Don’t make boring gin and tonics — use these 3 Southern tonic syrups in your next drink

Southern Kitchen
Gin and tonic

While we generally advocate for making most cocktail ingredients from scratch, there are a few cocktail mixers, like tonic water, that are more than a little complicated to make at home. Instead of sourcing out all of the obscure ingredients in the mixer, seek out these high-quality Southern tonic syrup.

We’re living in a spirited age for gin and tonics. Craft distilleries such as Northern California’s St. George Spirits, Alabama’s John Emerald Distilling Company and Wisconsin’s Death’s Door Spirits are producing exceptional gins — the kind almost exclusively made in the British Isles only a couple decades ago. But gin is only half the equation; there are also several great small-batch tonic syrups on the market and many of them are made right here in the South.

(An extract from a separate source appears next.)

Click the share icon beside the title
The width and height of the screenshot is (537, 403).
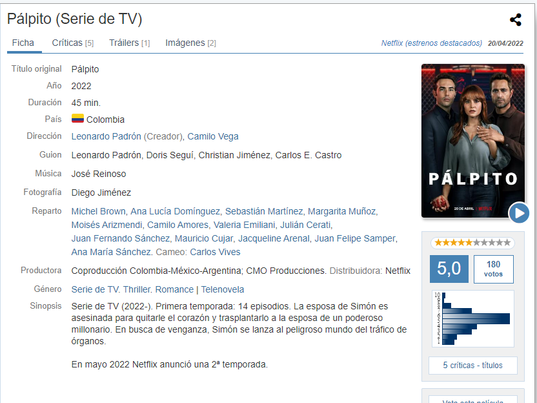tap(516, 20)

For years, casual drinkers didn’t appreciate the important role tonic water plays in a gin and tonic. Any cheap tonic would suffice in the minds of many, or worse, bartenders would just fill a glass with soda water that included no trace of quinine, the key ingredient in tonic water. But companies like Charleston’s Jack Rudy Cocktail Co., Austin’s Liber & Co. and Atlanta’s 18.21 Bitters are working to change all that. All three are producing great tonic syrups (in addition to other cocktails ingredients) that can help take your at-home gin and tonic to the next level.

The basic difference between tonic syrup and tonic water is mostly water, and these three companies make a non-carbonated concentrate, which lasts longer since it doesn’t go flat once opened. Just mix it with soda water and you’ve got fresh, flavorful tonic water ready for mixing.

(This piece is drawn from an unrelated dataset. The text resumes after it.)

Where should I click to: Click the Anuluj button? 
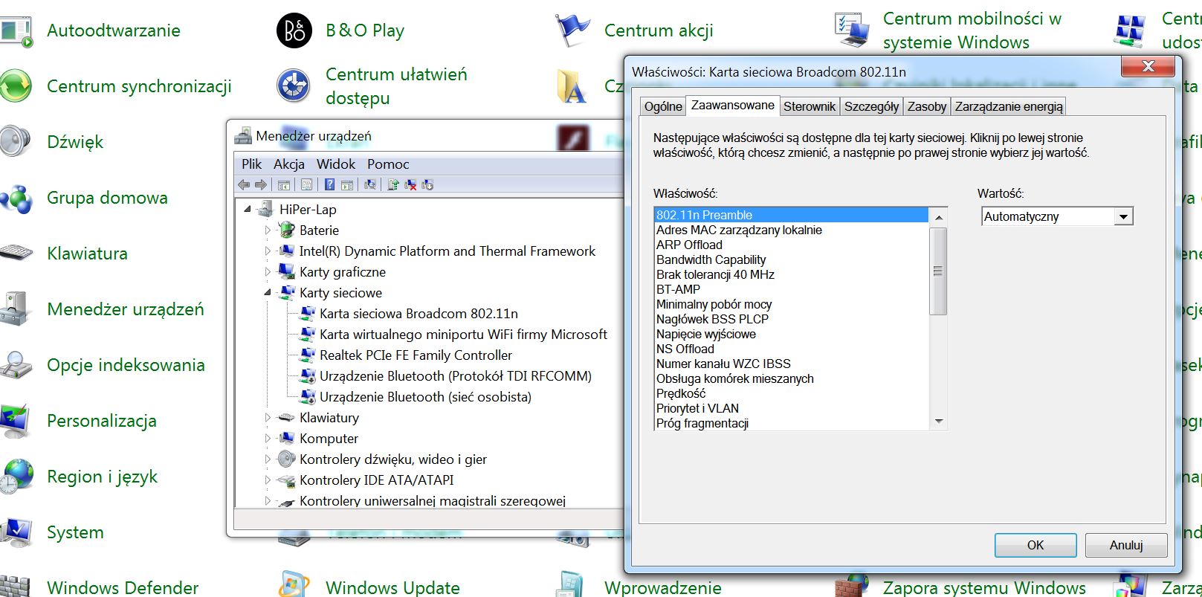click(1125, 545)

Have a look below at what makes each tonic syrup distinct:

Jack Rudy Cocktail Co.’s Classic Tonic Syrup

Jack Rudy Cocktail Co.’s Classic Tonic Syrup

Jack Rudy, named after the great-grandfather of the two founders, was one of the very first companies to produce a small-batch tonic syrup. According to founder and CEO Taylor Huber, he and his cousin Brooks Reitz sought to create a tonic syrup that was “less aggressive” than mass-produced tonics. “It doesn’t hit you over the head,” he said. “It lets the gin speak a little bit.”

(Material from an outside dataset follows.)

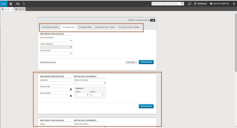
Task: Switch to the Formulaire hôtel tab
Action: tap(85, 27)
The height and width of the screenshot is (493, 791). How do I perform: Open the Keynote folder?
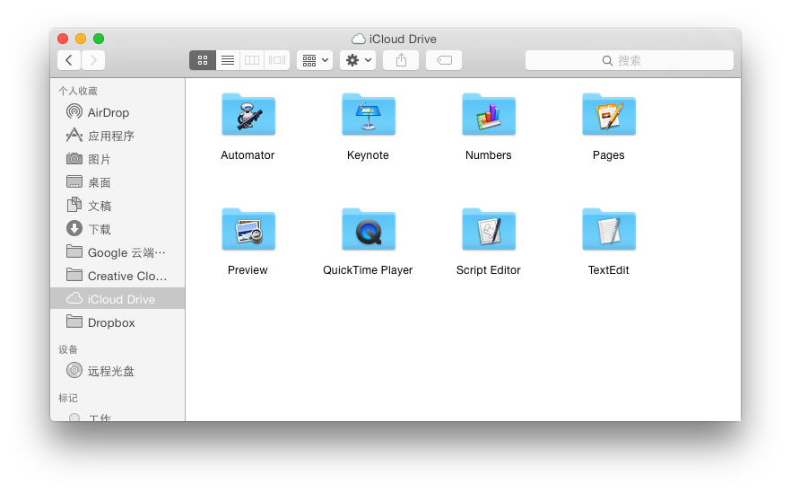click(x=368, y=115)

Hints of lemongrass and orange peel help enhance flavors often found in gin without masking or overpowering them, which is exactly what Huber and Reitz intended. “We didn’t want it to be so super bitter,” he said. “We wanted that gin to shine through.”

Liber & Co.’s Spiced Tonic Syrup

While Jack Rudy strives for simplicity, Liber & Co. proudly claims its tonic syrup “isn’t subtle.” Made with a mixture of South Asian spices and agave nectar, its syrup adds a layer of complexity that many tonics don’t offer. It blends especially well with a London Dry-style gin like the kind made by Death’s Door, but use caution — it has the potential to muddle the flavors of more floral gins like St. George’s Botanivore.

Of the three tonics, it blends best with barrel-aged liquors like bourbon. The tonic’s spicy edge, when wedded with the sweetness of the whiskey, makes for an excellent wintertime cocktail.

18.21 Bitters’ Small Batch Tonic Syrup

18.21 Bitters’ Small Batch Tonic Syrup

18.21 is best known for its wide variety of bitters and tinctures, and rightly so. But don’t miss out on an opportunity to taste the company’s tonic syrup. A unique blend of spices and citrus give the syrup a refreshing bite. It blends well not just with gin but also bitter liqueurs such as Campari, Cynar or Aperol.

According to 18.21 CEO Missy Koefod, a cocktail made with small batch syrup is best enjoyed alongside a meal. “The flavors really were derived from our love of food and pairing food flavors with cocktails,” she said. We recommend trying it with raw oysters or Cajun-style cured meats like the kind you can purchase online from Louisiana’s famous Best Stop Supermarket. The spices in the syrup complement both.

Once you’ve had your fill of gin and tonics, try using your newly acquired high-qualilty tonic syrups in the recipe below.

Kuro to Shiro

Kuro to Shiro

This recipe was developed by Bobby Dudley, the bar manager at S.O.S. Tiki Bar in Decatur, Georgia.

Makes: 1 cocktail


1 ounce Old Fourth Distillery vodka

1 ounce Choya Umeshu Kokuto (Japanese plum wine)

1/2 ounce high quality tonic syrup, such as Jack Rudy

1/8 ounce St. George Bruto Americano

1/8 ounce Cappelletti Sfumato Amaro Rabarbaro

Ice cubes

Club soda

Lime wedge

Edible flowers, for garnish


In a cocktail shaker, combine the vodka, Choya Umeshu Kokuto, tonic, Americano and Amaro. Shake until well-chilled, about 30 seconds, then strain into a collins glass filled with ice cubes. Top with the club soda. Squeeze the lime wedge into the drink, then garnish with the flowers. Serve immediately.